Page 2 of 3 FirstFirst 123 LastLast
Results 11 to 20 of 23

Thread: Ubuntu Plans For Linux x32 ABI Support

  1. #11
    Join Date
    Oct 2011
    Location
    Toruń, Poland
    Posts
    160

    Default

    Quote Originally Posted by xir_ View Post
    It can allow more to fit into the L2.
    I am just curious. Do -O3 optimizations make binaries "eat" more L2 than -O2 optimizations? Consider everything else left the same in comparison.

  2. #12
    Join Date
    Nov 2008
    Posts
    762

    Default

    Quote Originally Posted by Hirager View Post
    I am just curious. Do -O3 optimizations make binaries "eat" more L2 than -O2 optimizations? Consider everything else left the same in comparison.
    IIRC Firefox is by default compiled with -Os because the smaller cache footprint outweights all the other optimizations. But that's something you'll have to test for each project separately.


    The linked ubuntu docs seem to be hidden behind a login. Is there a solution for the library redundancy? Having to load x32 kdelibs+Qt AND x86_64 kdelibs+Qt for that one KDE-App that benefits from >4GB memory would probably outweight any memory savings to be had.

  3. #13
    Join Date
    Oct 2011
    Location
    Toruń, Poland
    Posts
    160

    Default

    Quote Originally Posted by rohcQaH View Post
    IIRC Firefox is by default compiled with -Os because the smaller cache footprint outweights all the other optimizations. But that's something you'll have to test for each project separately.

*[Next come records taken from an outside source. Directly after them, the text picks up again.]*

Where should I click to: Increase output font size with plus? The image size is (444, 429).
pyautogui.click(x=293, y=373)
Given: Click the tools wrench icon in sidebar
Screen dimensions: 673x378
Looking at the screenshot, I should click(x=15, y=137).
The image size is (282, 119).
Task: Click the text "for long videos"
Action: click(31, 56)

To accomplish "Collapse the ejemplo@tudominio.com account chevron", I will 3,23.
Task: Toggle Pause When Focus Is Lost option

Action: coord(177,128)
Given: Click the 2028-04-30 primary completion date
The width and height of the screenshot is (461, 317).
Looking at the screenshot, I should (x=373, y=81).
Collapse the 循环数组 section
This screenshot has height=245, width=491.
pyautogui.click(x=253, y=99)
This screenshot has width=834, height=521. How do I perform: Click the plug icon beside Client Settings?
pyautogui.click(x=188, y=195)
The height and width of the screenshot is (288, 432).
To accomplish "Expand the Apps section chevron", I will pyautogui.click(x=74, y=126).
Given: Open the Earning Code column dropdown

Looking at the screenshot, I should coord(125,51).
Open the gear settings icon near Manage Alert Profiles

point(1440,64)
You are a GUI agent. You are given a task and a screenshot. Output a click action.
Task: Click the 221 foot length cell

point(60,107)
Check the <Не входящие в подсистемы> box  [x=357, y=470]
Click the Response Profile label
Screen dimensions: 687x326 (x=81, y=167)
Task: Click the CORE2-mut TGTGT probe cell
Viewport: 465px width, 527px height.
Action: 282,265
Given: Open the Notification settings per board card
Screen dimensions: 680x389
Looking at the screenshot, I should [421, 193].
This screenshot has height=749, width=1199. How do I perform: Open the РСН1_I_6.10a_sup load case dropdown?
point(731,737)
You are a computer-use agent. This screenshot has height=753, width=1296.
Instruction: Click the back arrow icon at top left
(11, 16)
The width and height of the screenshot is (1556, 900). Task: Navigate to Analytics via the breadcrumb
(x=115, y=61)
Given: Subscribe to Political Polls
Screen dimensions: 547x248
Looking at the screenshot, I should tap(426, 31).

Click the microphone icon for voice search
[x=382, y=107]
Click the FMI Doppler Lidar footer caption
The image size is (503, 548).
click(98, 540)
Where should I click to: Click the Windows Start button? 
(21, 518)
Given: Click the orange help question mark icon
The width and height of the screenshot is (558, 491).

    The linked ubuntu docs seem to be hidden behind a login. Is there a solution for the library redundancy? Having to load x32 kdelibs+Qt AND x86_64 kdelibs+Qt for that one KDE-App that benefits from >4GB memory would probably outweight any memory savings to be had.
    No offence meant, but I would rather hear the answer from someone who specializes in this sort of things.

    As to your question. You forget just how big multimedia projects can. It is not about memory savings for big programs. It is about savings achieved in workflows which do not require 64-bit software. 64-bit programs are treated here like an additions and nothing more. So this is a back to the past situation, because it turned out that the drawbacks of 64-bit software can be nullified.

  4. #14
    Join Date
    Jul 2009
    Posts
    241

    Default

    Will there be a benefit for WINE?

  5. #15
    Join Date
    Oct 2009
    Posts
    845

    Default

    Quote Originally Posted by Hirager View Post
    I am just curious. Do -O3 optimizations make binaries "eat" more L2 than -O2 optimizations? Consider everything else left the same in comparison.
    Well since -O3 favours speed over code size it is likely to be bigger than -O2 and thus fill up cpu cache faster. However since the optimizer aims for fastest speed it will only make code larger when the added cache footprint (like through inlining etc) will not make performance worse.

    In reality though the heuristics governing this are very difficult to get right and this is why sometimes the same code compiled using -O2 will beat -O3. I've never encountered this is with PGO (profile guided optimization) though, which means that the runtime data it uses for making choices when optimizing allows it to accurately value the impact code size/cache misses will have on performance.

  6. #16
    Join Date
    Oct 2009
    Posts
    845

    Default

    Quote Originally Posted by jakubo View Post
    Will there be a benefit for WINE?
    I don't think so, obviously the actual windows programs won't be faster but I also think that the parts of Windows which Wine reimplements which could potentially be faster needs to run as standard 32-bit code aswell and thus won't be faster. But I'm not sure about this, I don't have much insight into how Wine works.

  7. #17
    Join Date
    Oct 2008
    Posts
    3,036

    Default

    Quote Originally Posted by rohcQaH View Post
    IIRC Firefox is by default compiled with -Os because the smaller cache footprint outweights all the other optimizations. But that's something you'll have to test for each project separately.
    I believe that was changed when they updated to a more recent GCC version and started supporting PGO. I believe they switched to -O3, along with using an option to limit the amount of inlining that normally enables.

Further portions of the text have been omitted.